**WRITTEN TASK 1**.
Please answer these questions about the Dollhouse discussion post:
(a) Whom does the second comment agree with?
(b) Which tale does the "belle chose" reference come from?
(c) What kind of marriage is "Alycoun" described as a victim of?
**WRITTEN TASK 2**. Write the next few sentences of the Dollhouse discussion post, picking up right after its final line.
**** TEXT TO READ ****
Hi folks. I’m bringing to the top here, a Dollhouse discussion that’s been going on in the comments to the previous post. Please join in. Click here for background music!
Absolutely. I agree, Janeaire.
The “belle chose” reference, by the way and off the top of my head, is to the Miller’s Tale, and “Alycoun” is — forgive my French — a conniving little bitch (sorry) who plays around with a lusty lover while playing a rather cruel trick (but a very funny one) on her elderly old husband. On the other hand, she’s also the victim of a May-December marriage. At least, that’s the way I recall the tale and it it important that it is told by one of the two “low-class” working characters who are on the pilgrimage. Chaucer’s self-aware, pre-Whedon reflections on genre conventions and social class!
**** DATA SUPPLIED ****
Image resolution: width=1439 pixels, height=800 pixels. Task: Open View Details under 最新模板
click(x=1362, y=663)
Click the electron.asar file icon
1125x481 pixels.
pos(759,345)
****
**EXPECTED OUTPUT 1**.
(a) Janeaire
(b) The Miller's Tale
(c) A May-December marriage

**EXPECTED OUTPUT 2**.
It is possible, given the allusion here to The Miller’s Tale — oh, I forgot, there is “a clerk of Oxenford,” in other words a university teacher, in that tale — that little Kiki is playing around with her sexual power to tease this much older man. Or is he her chosen, sophisticated partner? In any case, she certainly “gets” the Chaucerian tale, which is very raunchy and X-rated, by the way, which they are using as code between them.
UPDATE: there are two Allisouns in Canterbury Tales. The one our professor is thinking of (I watched the episode again) is the Wife of Bath, who is a much-married lady who likes to make her husbands work for their living (in the bedroom). She wears spurs and is a “whip.” The lines Echo reads in his office are describing her. Now the tale she tells is fascinating, a fairy tale about “what women want most.” She herself argues that it is mastery over their husbands. The tale suggests instead that it is self-sovereignty; when the Knight gives the Ugly Old Hag he has married the choice of who she will be, it breaks the spell and she becomes beautiful and faithful.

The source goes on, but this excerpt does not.